In both rodent and human models, the Francis lab has found that mast cells play a critical role in not only the initial repair of the liver, but also in the progression of liver damage and disease.

Mast cells migrate in close proximity to damaged bile ducts during PSC and CCA and release inflammatory mediators like histamine. Blocking both mast cell migration and the release of mast cell-derived histamine using an FDA approved drug, cromolyn sodium, improves hepatic damage and fibrosis in both human and rodent models of PSC and CCA.

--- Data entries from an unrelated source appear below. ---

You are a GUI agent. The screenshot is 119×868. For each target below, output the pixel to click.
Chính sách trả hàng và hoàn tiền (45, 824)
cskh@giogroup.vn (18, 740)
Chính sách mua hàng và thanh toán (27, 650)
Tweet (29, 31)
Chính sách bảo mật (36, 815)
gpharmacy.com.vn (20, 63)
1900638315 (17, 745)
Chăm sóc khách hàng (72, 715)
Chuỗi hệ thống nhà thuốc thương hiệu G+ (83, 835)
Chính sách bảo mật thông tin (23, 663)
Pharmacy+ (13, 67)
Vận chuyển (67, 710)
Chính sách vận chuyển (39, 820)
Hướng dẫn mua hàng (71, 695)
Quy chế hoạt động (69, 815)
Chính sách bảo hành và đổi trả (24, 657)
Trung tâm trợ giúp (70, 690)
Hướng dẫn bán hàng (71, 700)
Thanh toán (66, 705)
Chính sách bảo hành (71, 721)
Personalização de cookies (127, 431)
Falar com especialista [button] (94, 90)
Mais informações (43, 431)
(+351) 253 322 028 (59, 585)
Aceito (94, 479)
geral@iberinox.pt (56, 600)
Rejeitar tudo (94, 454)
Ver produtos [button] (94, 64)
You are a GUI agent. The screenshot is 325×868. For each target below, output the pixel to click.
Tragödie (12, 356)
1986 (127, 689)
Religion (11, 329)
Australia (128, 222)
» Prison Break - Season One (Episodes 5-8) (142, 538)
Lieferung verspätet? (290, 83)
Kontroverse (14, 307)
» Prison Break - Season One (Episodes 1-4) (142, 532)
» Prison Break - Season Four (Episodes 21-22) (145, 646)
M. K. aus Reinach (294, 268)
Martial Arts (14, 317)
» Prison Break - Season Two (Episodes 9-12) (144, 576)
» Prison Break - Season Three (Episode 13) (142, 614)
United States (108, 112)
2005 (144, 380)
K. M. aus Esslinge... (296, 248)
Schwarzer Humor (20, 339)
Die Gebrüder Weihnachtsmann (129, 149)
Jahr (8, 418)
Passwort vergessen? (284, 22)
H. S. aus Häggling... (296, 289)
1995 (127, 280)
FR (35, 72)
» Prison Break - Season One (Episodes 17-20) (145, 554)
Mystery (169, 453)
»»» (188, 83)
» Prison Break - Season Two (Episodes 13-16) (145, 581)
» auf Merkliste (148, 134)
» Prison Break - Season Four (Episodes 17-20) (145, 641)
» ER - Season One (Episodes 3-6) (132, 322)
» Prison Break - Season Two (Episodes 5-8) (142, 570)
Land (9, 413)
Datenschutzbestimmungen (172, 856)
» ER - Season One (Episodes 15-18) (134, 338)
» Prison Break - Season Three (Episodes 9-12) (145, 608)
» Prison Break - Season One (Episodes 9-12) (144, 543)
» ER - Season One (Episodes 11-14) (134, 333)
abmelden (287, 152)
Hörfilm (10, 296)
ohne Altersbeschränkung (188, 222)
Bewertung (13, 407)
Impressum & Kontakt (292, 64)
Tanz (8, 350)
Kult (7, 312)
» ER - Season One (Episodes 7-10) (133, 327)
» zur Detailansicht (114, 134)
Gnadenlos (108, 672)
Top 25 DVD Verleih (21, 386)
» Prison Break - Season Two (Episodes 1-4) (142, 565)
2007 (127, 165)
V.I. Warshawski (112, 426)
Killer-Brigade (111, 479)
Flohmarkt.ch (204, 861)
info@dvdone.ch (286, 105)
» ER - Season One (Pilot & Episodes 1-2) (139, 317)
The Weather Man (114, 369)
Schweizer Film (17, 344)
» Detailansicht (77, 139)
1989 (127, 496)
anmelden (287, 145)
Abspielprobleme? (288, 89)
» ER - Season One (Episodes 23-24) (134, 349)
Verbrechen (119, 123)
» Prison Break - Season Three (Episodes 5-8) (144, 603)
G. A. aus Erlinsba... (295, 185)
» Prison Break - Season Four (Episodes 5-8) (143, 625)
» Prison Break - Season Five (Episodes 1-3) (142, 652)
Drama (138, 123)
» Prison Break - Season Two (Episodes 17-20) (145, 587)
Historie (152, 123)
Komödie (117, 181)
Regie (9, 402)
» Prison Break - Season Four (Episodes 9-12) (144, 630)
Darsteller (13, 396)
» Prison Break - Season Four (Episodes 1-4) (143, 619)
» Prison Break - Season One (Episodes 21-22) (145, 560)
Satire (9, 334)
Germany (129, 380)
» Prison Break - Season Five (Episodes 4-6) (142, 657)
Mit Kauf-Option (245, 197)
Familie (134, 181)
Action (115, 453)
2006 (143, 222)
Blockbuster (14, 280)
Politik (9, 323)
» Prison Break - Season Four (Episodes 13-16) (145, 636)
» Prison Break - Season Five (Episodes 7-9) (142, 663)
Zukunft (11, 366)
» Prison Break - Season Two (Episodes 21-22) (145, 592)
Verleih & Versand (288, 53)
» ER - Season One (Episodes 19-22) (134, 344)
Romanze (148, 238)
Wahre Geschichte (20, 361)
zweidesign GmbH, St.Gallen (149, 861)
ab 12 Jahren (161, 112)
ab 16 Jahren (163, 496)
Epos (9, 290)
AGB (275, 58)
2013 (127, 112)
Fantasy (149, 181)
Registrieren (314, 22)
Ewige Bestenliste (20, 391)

The Francis lab has developed a novel technique to isolate mature hepatic mast cells from rats. Bile acids like ursodeoxycholate (UDCA) can inhibit mast cell release of histamine and improve liver function and ameliorate damage and fibrosis in PSC mice.

Complete loss of mast cells using mast cell deficient mice reveals that, when subjected to injury, the lack of mast cells decreases the degree of damage and fibrosis seen in typical cholangiopathies.

By using over-the-counter drugs that block H1 and H2 histamine receptors, the Francis lab has been able to decrease biliary damage and hepatic fibrosis via the loss of mast cell function in these models.

In mice lacking histidine decarboxylase (HDC, the enzyme that promotes histamine synthesis) fed a high fat, high sugar water diet there is increased weight gain and fatty liver damage, but decreased fibrosis and biliary damage. Further, the histamine-leptin signaling pathway is disrupted in these mice fed high fat, high sugar water diets, which is a potential area that could be targeted in non-alcoholic fatty liver disease.

Loss of histidine decarboxylase (HDC) impairs proper liver regeneration following 70% partial hepatectomy.